Ryan Hite, Jordan Henry, John and Andy Schlafly

President Trump reasserted American leadership on trade and security in in June. His historic performance at the G-7 meeting in Canada, followed quickly by his meeting with North Korean dictator Kim Jong Un in Singapore, left no doubt that America is becoming great again on the world stage.

Justin Trudeau, Canada’s leftwing prime minister, was unnecessarily belligerent to Trump at the end of the G-7 summit, and Never-Trump Republicans piled on. But American workers are behind Trump, and the stock market showed no harmful effects of Trump’s pro-American, pro-tariff trade policies.

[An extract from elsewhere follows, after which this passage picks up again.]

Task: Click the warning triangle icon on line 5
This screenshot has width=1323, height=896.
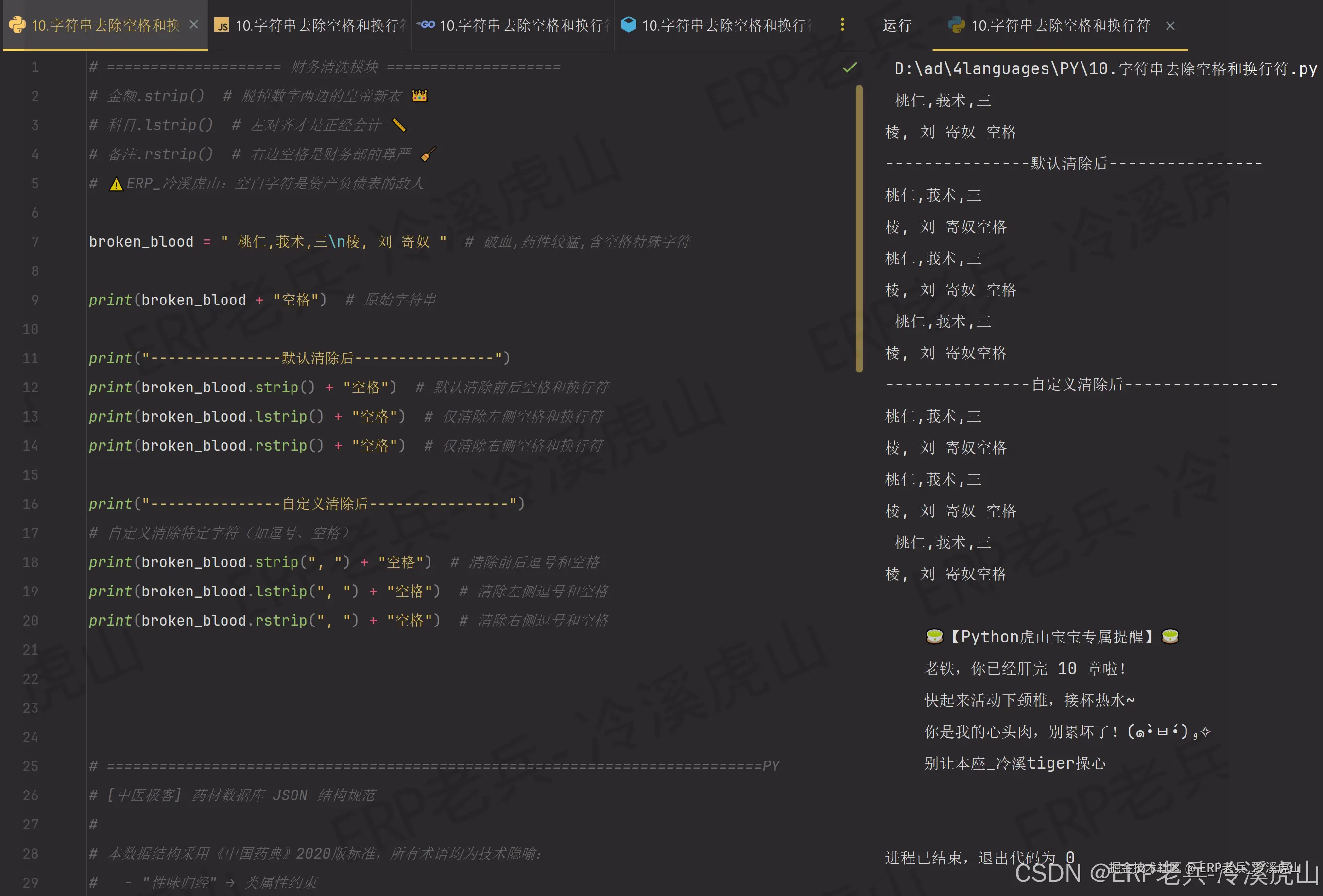Action: click(x=116, y=185)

The G-7 summit, a gathering of the leaders of seven large economies, has become a farce - and they put it on full display in June. It held a meeting devoted to "gender equality," and we applaud how Trump showed up late for such an unproductive attempt at political correctness. The politicians at the G-7 summit are in denial about how voters throughout Europe are rejecting the business-as-usual approach of the Establishment. Voters in the United States, and more recently Italy, are piling on against deep state forces.

Recently, Trump’s strong antitrust policies here at home against “monopolistic” technology companies have complemented his administration’s principled support of fair trade. Many of country’s tech monopolies are all-too-anxious to give away American trade secrets to China in exchange for making a few bucks in that market. Already, China is manufacturing cheap smartphones, but where did it acquire the secrets to do so?

Apple itself did not invent the smartphone, as the Blackberry deserves more credit for that. But then Apple embarked on a business plan of selling in China, which typically requires giving China technology secrets to do so.

The profits Apple made on those sales have been mostly kept outside the United States, so they have not helped Americans at all. The long-term effect of Apple's sales in China may simply be a transfer secret technology developed here to a foreign power hostile to the United States.

Trump was right to reject the globalism of the G-7 summit, and to send a long-overdue message that the United States will no longer be taken for granted on trade.